すでにブランド廃止となったニッサンのミディアムクラスセダン。大学時代2台乗りつぶした

 

ローレル浦和市にある狭小建て売り住宅の1つにある日、ビニールレザー製の豪華応接4点セットが届いた。畳の上に起毛カーペットを敷き詰めた6畳客間はもはや立錐の余地もない。

その昔評論家徳大寺有恒氏の本で「ローレルスピリット」なる車がやり玉 に挙がっていた。手元にないため正確な引用ではないが、確か「実用車サニーがベースなのにベルベットのイスや電飾でゴテゴテと飾り付けた悪趣味の典型」といった内容だったと思う。その「スピリット」の本家本元 がこのニッサンローレルである。 座席はふあんふあんのベルベット。ハンドルは木製。なにやら怪しげなボタンがたくさんついた「悪趣味」君。改造車のベースとして長らく暴走族御用達であったといえば雰囲気が伝わろうか。

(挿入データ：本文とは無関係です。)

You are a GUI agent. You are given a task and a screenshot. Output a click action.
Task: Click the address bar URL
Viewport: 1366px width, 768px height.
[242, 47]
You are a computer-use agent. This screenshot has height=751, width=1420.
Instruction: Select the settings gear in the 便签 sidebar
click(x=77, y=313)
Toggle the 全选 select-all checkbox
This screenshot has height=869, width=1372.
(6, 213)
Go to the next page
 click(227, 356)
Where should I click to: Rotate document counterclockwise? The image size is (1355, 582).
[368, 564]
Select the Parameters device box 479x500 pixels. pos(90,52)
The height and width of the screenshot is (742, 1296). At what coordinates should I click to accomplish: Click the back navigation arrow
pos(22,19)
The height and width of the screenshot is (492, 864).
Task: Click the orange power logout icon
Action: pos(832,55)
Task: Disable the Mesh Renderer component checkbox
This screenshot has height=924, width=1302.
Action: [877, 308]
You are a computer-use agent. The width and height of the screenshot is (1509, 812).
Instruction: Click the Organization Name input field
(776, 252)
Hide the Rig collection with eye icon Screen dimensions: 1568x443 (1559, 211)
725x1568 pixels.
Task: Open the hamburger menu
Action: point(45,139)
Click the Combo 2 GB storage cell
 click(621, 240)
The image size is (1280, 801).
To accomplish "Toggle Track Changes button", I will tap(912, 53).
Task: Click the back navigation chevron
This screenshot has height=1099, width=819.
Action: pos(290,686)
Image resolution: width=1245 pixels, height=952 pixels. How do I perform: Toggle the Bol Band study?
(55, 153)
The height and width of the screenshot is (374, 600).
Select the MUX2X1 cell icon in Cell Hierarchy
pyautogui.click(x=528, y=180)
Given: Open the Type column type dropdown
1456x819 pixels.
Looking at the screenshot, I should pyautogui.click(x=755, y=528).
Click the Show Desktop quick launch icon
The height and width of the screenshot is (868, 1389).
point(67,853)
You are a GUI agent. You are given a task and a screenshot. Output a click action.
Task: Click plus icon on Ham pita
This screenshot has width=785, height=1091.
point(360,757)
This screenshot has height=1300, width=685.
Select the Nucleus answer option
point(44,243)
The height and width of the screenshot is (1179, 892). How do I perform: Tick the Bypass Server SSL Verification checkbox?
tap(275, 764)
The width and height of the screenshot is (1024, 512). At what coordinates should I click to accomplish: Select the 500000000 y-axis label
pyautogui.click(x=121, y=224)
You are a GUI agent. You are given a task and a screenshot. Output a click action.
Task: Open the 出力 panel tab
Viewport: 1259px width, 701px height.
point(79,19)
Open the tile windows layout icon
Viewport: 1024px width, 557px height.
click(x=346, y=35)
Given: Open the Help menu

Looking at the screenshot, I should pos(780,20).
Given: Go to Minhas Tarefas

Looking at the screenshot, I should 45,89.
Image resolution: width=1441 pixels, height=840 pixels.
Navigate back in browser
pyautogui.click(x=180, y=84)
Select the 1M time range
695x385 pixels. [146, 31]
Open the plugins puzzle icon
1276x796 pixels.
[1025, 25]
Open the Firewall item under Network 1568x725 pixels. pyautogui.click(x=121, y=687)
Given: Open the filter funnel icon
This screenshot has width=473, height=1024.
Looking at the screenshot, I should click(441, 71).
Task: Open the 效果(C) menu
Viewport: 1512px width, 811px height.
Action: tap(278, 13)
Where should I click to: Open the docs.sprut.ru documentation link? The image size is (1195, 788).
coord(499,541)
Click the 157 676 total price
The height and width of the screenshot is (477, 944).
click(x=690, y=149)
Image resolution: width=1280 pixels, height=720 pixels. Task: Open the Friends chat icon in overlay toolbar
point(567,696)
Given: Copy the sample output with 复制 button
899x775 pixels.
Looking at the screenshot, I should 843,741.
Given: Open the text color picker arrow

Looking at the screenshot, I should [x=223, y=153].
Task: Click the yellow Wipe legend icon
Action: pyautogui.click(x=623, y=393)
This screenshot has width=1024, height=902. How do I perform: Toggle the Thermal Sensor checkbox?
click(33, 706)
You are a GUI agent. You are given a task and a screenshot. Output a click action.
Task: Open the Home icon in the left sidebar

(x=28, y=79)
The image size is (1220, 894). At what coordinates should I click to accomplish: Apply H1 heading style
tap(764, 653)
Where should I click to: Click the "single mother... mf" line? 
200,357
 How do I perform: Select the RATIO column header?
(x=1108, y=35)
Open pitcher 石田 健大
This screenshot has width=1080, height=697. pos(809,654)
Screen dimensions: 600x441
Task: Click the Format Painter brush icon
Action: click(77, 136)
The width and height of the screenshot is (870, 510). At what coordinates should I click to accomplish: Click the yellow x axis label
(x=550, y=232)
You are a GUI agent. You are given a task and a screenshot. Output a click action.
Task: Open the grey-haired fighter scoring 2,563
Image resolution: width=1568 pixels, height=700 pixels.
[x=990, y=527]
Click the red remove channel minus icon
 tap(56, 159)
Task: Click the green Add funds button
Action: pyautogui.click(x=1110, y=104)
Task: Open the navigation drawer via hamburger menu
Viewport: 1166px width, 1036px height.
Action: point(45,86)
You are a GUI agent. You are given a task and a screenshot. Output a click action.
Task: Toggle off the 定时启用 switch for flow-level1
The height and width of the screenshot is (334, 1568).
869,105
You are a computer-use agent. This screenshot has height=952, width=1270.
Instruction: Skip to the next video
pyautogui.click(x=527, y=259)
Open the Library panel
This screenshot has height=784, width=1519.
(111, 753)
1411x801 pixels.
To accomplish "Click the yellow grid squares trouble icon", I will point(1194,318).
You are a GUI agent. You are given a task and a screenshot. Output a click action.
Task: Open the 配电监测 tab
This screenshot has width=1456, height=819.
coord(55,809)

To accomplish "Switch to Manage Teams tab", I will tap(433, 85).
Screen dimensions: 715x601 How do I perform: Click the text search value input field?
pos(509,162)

お茶の間の系譜とでもいうべきものが自動車業界には脈々と受け継がれている。リアウィンドウに「7人の小人」が並んでいたり、ムートンで飾った土足禁止の車を見たことがあるだろう。ローレルの後継車ティアナも売り文句は「スェーデン家具」のような「インテリア」だ。この種の車は「居住性がいい車」ではなく「たまたま動いてしまったお茶の間」に近い。そしてそれは日本車独自の文化だと思う。総革張りのジャガーにも木工製品のようなロールスロイスにもお茶の間の空気は流れていない。欧州車は快適に移動するためにのみ存在しているのだ。だがローレルはちがう。飾り立てた車に乗り込むことそれ自体に目的がある。極端な話、動かなくたっていいのだ。

幸せな自己完結。それがニッサンローレルだ。

 

もはや動力性能などを云々するのは野暮というもの。まして所有者の趣味を云々してもいけない。相手はお茶の間だからだ。「うちのリビングはスエーデン家具ですが、あなたのリビングは悪趣味ですね」それは余計なお世話だろう。鹿の剥製が壁からでていようが、金閣寺の置物があろうが、「京都通行手形」がかかっていようが、すべてよし。そこに満ち足りた家族がいる、お茶の間の定義はそれだけだ。

今まで22台車を所有した。20台見送ったということだ。牽かれていく車を見ながら胸が苦しくなったのはこの2台だけだ。そしてそれは実家を取り壊したときと同じ感傷だったように思う。